The Four Reasons Engineering Problems Stay Hard

2/16 Beyond the Contradiction

The contradiction is clear.
The team is capable.
The project is still stuck.

Hard engineering problems do not stay hard for one reason.

And unless we name the different kinds clearly, we keep reaching for the wrong tool.

I think there are four distinct reasons they stay hard.

I call this the Hardness Landscape:

a map of the different kinds of resistance a hard problem can expose, and a way to decide which method belongs to which kind of hard.

1. Contradiction hardness
This is the kind TRIZ sees best.

One requirement improves only by worsening another.

Higher selectivity only at lower conversion.
Higher resolution only at lower throughput.
Lower cost only at a narrower safety margin.

The difficulty is structural.

The same variable is locked into opposing roles.

2. Search hardness
Sometimes the contradiction is already clear.

The problem is that there are now too many viable-looking paths:

too many designs,
sequences,
parameter combinations,
integration routes.

The question is no longer:

What is conflicting?

It is:

Which of these many paths will actually work in production?

That is a different kind of hard.

3. Epistemic hardness
Sometimes the team is not even aware that a contradiction exists, or what the relevant search space really is.

The mechanism is still unclear.

The team debates whether the bottleneck is residence time or mixing, but no one actually knows yet.

The governing variable has not been identified.

In that state, the contradiction cannot even be stated correctly — if it is visible at all.

You are not solving the wrong contradiction.

You may not yet know what the contradiction is.

4. Decision conflict
And sometimes the technical path is visible, but “better” is no longer one thing.

The stronger process has a longer lead time.
The better route depends on a fragile supplier.
The technically superior option scores worse on timing, access, or resilience.

Is it still better?

That requires a different kind of reasoning again.

One clarification before the closing thought.

These kinds of hardness do not replace one another in a neat sequence.

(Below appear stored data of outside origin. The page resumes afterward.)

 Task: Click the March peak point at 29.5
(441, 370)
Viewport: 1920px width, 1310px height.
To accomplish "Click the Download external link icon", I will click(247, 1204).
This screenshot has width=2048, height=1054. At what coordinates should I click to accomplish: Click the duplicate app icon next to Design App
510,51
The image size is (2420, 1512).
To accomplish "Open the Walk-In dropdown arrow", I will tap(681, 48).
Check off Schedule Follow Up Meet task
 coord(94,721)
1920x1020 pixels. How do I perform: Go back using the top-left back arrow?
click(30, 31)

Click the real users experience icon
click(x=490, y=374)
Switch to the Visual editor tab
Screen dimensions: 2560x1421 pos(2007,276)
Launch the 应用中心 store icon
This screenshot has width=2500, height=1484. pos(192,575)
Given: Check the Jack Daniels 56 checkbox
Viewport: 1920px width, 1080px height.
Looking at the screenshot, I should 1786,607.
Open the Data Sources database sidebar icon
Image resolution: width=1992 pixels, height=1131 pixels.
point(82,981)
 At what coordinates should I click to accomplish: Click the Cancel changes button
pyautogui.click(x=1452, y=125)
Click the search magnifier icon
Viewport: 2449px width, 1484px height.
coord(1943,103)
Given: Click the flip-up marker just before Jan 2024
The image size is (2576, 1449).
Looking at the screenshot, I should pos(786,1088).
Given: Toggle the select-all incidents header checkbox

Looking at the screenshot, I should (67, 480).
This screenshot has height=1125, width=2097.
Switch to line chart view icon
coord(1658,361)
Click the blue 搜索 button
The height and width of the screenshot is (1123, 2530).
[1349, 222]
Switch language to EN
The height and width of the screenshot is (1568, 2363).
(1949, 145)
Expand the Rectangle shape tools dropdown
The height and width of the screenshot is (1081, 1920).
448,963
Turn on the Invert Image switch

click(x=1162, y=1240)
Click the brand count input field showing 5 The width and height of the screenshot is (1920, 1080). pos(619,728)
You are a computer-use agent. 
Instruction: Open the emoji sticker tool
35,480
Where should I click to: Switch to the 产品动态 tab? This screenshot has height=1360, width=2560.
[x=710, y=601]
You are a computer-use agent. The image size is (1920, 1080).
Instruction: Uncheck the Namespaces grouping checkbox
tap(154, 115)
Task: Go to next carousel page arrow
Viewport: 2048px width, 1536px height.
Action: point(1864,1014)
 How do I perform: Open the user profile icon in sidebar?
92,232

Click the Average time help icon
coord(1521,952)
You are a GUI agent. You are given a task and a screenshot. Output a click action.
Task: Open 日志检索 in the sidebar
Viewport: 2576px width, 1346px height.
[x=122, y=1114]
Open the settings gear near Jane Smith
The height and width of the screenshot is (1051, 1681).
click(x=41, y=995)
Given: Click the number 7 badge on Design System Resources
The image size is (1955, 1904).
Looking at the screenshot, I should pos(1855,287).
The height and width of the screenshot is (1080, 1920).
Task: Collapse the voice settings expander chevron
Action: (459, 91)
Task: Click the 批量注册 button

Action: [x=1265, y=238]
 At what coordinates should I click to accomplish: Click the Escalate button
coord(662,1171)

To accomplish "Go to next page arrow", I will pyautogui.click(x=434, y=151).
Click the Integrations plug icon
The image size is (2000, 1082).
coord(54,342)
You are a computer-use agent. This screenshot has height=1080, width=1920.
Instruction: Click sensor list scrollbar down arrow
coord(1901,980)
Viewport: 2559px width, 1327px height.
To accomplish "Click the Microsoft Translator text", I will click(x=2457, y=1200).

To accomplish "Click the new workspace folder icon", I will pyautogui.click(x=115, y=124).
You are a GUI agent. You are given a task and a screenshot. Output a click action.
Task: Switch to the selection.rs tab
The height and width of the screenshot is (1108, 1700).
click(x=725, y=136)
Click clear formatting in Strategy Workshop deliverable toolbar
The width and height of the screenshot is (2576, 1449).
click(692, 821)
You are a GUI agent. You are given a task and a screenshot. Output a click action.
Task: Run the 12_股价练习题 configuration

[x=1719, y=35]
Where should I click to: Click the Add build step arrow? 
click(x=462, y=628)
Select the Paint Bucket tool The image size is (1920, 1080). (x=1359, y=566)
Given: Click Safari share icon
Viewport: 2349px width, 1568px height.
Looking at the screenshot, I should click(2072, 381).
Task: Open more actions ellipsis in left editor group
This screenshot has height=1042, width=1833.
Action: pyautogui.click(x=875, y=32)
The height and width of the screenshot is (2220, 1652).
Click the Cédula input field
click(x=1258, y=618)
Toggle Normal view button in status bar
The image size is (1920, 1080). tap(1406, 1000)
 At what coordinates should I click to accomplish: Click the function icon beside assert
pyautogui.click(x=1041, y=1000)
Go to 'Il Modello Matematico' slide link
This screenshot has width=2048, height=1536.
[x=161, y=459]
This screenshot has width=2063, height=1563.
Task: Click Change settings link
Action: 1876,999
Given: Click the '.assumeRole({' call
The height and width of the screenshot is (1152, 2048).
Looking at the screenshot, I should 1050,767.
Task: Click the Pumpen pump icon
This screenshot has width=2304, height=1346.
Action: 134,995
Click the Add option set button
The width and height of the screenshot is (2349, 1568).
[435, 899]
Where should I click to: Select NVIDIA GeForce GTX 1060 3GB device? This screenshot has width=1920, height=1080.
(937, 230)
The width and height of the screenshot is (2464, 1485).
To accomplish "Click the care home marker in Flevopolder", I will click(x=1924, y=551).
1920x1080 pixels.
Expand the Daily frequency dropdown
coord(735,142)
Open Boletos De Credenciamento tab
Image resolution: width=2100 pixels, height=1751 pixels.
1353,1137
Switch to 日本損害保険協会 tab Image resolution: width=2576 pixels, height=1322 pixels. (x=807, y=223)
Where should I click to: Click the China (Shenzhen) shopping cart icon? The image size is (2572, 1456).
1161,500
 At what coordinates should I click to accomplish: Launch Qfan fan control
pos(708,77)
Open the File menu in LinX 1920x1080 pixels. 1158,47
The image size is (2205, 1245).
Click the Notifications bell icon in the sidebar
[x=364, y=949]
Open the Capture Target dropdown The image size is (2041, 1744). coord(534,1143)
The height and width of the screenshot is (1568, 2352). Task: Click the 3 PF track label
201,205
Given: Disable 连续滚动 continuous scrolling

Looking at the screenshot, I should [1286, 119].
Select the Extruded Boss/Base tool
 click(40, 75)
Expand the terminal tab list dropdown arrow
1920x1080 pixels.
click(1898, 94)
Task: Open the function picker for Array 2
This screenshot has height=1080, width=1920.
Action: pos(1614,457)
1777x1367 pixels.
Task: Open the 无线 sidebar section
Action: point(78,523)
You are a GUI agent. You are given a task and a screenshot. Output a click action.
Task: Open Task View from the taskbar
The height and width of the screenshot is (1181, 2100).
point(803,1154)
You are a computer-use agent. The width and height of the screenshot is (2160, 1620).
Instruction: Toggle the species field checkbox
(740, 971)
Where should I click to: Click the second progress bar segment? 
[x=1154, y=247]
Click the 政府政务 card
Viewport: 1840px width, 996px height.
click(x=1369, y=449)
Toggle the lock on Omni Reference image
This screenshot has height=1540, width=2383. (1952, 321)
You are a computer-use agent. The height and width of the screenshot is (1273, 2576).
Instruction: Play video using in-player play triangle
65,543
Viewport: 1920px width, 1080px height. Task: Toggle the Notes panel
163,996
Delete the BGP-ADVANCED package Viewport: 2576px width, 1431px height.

They can coexist.

What matters is which one is governing progress on the route the team is currently pursuing.

In practice, that route often begins at the symptom level and has to descend — through mechanisms and constraints, toward the governing hardness.

How far that descent has progressed shapes which kind of hardness is currently governing the work.

And that route is not neutral.

It is shaped by the choices the team makes:

what boundary to draw,
what assumptions to freeze,
what route to pursue,
and what tool to use next.

That is why diagnosis matters so much.

If a team treats search hardness as contradiction hardness, or decision conflict as if it were still an epistemic problem, the work can stay active while the project stays stuck.

Sometimes the right move is not to push harder on the same path.

It is to ask whether a different path would expose a more tractable kind of hard.

That is what makes problem solving itself a systems problem. Many problem-solving frameworks, including classical TRIZ, treat contradiction as the central unit of difficulty. The Hardness Landscape treats contradiction as one of four major ways hard problems resist progress. That is more than a small adjustment — it changes what we diagnose first.

Which of these four kinds of hardness does your organization most consistently misdiagnose — and what does that say about how it thinks?